Answered

Westonci.ca offers quick and accurate answers to your questions. Join our community and get the insights you need today. Join our Q&A platform and get accurate answers to all your questions from professionals across multiple disciplines. Explore comprehensive solutions to your questions from a wide range of professionals on our user-friendly platform.

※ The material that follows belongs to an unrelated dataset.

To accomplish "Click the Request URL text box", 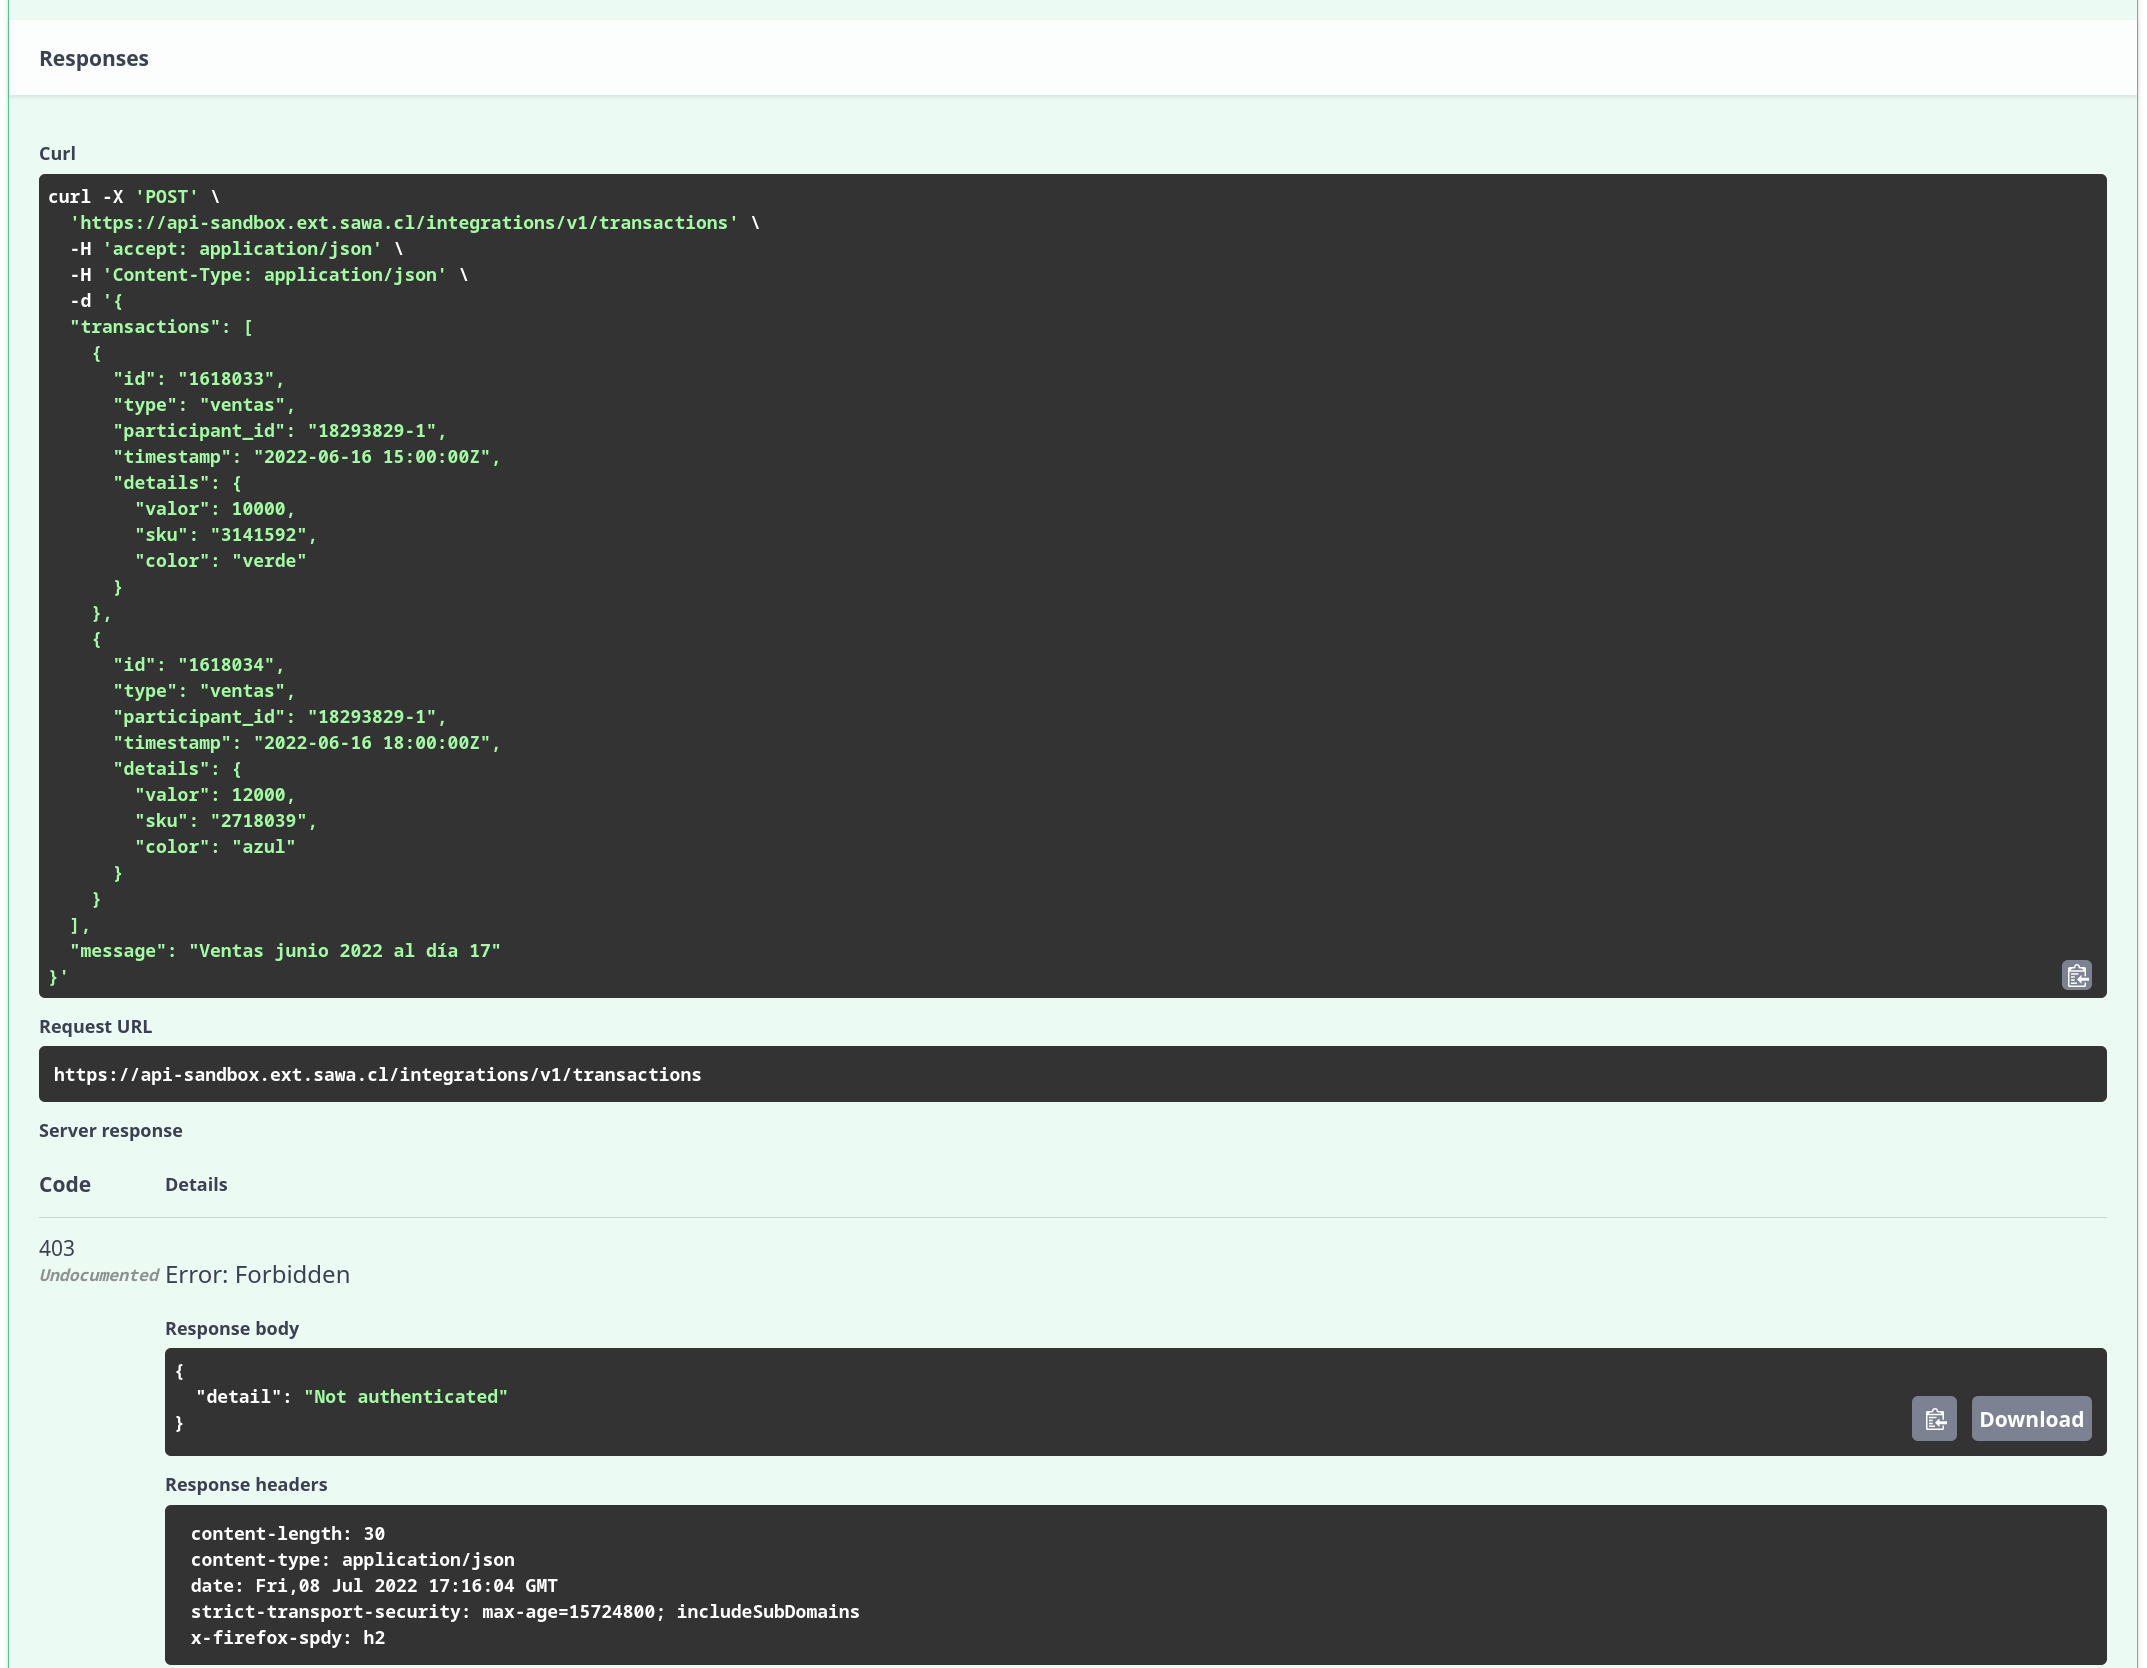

A 59.0 mL portion of a 1.80 M solution is diluted to a total volume of 258 mL. A 129 mL portion of that solution is diluted by adding 183 mL of water. What is the final concentration

Sagot :

maacastrobr

Answer:

0.170 M

Explanation:

As this is a series of dilutions, we can continuosly use the C₁V₁=C₂V₂ formula to solve this problem:

For the first step:

  • 59.0 mL * 1.80 M = 258 mL * C₂
  • C₂ = 0.412 M

Then for when 129 mL of that 0.412 M are diluted by adding 183 mL of water:

  • V₂ = 129 mL + 183 mL = 312 mL

Using C₁V₁=C₂V₂:

  • 129 mL * 0.412 M = 312 mL * C₂
  • C₂ = 0.170 M
Thank you for visiting. Our goal is to provide the most accurate answers for all your informational needs. Come back soon. We hope you found what you were looking for. Feel free to revisit us for more answers and updated information. Thank you for choosing Westonci.ca as your information source. We look forward to your next visit.